◆ **Supplied text**:
OK, now here’s a line by line translation:

I was tossing broads on the backstretch at Saratoga.
I was running a three-card-monte game at the race in Saratogo.

There was a fly gee in the tip with a big mittful of folding scratch.
There was a wise guy in the crowd who knew how the swindle was worked. He had a fistful of paper money.

He thought he could pick me up, so I let him see me take out the crimp.
He thought he could beat me at my own game, so I let him see me straighten out the bent corner.

Then I crossed him by putting in back in the same broad!
Then I double-crossed him by replacing the bend in the same card!

He was all set to spring when Paper-Collar Ed, who was weeding the sticks, rumbled the gaff trying to duke the cush back to me.
He was all ready to bet when Paper-Collar Ed, who was retrieving the money that other members of the mob had been allowed to win as a come-on, wasn’t successful in concealing the fact that he was passing money back to me.

Another savage blowed it, sneaked out and beefed to the fuzz.
Another sucker saw it, sneaked out and called the cops.

The mark knew the big fellow, and the coppers had to turn on the heat.
The sucker had a pull and the police were forced to take action.

Ed and I were sneezed before we could slough the joint, and then the fix curdled. The robe was all set to hand us a ninety-day jolt when...
Ed and I were arrested before I could stop the game and clear out, and then the protection money that had been paid out to the authorities didn’t do its work. The magistrate was about to give us a ninety-day sentence when...

This passage is taken from a novel called The Headless Lady, which was written by a professional magician named Clayton Rawson in 1940. Rawson wrote four mystery novels featuring a conjurer called The Great Merlini. This novel takes place in a circus and it is stuffed full of wonderful slang, jargon and technical terms relating to magic, the circus, gambling and con men. Rawson helpfully explains most of the words in footnotes, which is how I arrived at the translation above. I must say though, that even some of his translations baffle me a bit (what does "The sucker had a pull" mean?).

Anyway, if you have a chance to get this novel, do so. It’s worth it for the lingo alone. As an added bonus, it is also a cracking good story!

Monday, 25 October 2010

Green's Dictionary of Slang - from raspberry to rannygazoo

I have the Partidge Dictionary and I have the Cassell Dictionary. Now, however, it looks as though the new gold standard in dictionaries of slang will be the new three-volume Green's Dictionary. Writing in The Telegraph, Jeremy Noel-Tod (a contributor to the dictionary) describes how it was compiled from a variety of sources including the works of P G Wodehouse:
Training began with a pile of early PG Wodehouse novels. These related the adventures of Psmith, the man about town who revelled in such phrases as “last night’s rannygazoo” several years before Bertie Wooster began to bounce them off the silver-plated English of Jeeves.

Rannygazoo (“nonsense; irrelevant, irritating activity”) was an easy spot. And because Wodehouse is full of such exuberance, marking up the books seemed a breeze. I remember my disappointment when I learnt that I was regularly missing useful citations.

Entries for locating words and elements
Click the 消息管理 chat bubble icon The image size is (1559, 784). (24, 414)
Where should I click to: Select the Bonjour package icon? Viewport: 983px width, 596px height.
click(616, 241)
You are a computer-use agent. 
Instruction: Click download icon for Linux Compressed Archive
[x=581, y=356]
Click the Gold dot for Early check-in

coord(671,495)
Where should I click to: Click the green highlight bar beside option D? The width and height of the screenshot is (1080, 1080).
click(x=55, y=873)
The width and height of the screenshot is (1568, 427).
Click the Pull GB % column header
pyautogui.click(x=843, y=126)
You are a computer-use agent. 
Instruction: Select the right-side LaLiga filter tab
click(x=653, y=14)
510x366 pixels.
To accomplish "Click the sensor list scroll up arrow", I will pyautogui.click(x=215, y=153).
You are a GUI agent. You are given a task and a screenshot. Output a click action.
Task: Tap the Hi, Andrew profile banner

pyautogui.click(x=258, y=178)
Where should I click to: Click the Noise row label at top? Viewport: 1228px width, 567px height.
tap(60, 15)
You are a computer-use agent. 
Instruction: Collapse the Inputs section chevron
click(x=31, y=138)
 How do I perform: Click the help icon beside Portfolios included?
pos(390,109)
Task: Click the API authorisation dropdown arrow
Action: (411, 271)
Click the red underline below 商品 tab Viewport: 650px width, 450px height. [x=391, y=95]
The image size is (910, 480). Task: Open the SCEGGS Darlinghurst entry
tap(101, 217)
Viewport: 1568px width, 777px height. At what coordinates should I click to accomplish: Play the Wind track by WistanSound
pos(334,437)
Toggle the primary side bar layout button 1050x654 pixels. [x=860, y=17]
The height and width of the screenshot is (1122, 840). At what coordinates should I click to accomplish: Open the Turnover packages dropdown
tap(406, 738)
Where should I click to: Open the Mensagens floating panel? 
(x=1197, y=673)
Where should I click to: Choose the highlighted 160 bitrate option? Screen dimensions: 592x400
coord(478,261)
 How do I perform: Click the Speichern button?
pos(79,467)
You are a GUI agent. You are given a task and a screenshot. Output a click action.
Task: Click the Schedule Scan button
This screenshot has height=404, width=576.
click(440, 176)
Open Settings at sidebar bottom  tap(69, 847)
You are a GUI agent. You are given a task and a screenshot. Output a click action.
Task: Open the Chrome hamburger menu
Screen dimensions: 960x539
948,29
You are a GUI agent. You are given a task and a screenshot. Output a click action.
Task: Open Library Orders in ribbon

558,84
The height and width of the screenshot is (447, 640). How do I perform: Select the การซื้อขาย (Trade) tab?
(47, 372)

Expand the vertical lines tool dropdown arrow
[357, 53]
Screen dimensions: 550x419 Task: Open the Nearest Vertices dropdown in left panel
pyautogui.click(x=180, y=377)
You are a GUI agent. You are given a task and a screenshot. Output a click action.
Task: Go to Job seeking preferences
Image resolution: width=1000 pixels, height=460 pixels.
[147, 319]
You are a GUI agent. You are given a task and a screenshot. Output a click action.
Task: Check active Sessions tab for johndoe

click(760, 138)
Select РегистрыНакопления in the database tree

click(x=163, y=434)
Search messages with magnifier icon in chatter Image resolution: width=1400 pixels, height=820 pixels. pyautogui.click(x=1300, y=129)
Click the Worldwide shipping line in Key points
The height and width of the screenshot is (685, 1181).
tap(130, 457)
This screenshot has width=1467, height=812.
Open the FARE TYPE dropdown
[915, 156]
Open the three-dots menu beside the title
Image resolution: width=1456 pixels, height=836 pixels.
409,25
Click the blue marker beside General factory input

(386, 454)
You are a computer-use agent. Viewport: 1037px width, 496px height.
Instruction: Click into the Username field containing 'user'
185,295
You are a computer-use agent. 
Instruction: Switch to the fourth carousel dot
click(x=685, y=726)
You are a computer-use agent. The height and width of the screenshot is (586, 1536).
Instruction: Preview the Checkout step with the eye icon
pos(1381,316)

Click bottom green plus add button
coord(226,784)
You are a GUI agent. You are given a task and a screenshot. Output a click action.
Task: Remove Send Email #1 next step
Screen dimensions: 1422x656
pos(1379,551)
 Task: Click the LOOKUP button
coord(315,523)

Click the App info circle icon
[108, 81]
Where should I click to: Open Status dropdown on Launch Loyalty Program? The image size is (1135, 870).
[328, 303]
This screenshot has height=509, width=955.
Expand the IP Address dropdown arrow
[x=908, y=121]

◆ **Directives**:
• a. Using the slang text, decide whether each statement agrees with it, answering yes or no and quoting the deciding words: (i) Rawson wrote four mystery novels about a conjurer called The Great Merlini. (ii) The Headless Lady is set at a racetrack. (iii) Jeremy Noel-Tod contributed to Green's Dictionary of Slang.
• b. List every dictionary of slang named in the slang text.

◆ **Answers for this exercise**:
• a.
(i) Yes: "Rawson wrote four mystery novels featuring a conjurer called The Great Merlini."
(ii) No: "This novel takes place in a circus"
(iii) Yes: "Jeremy Noel-Tod (a contributor to the dictionary)"

• b.
- Partidge Dictionary
- Cassell Dictionary
- Green's Dictionary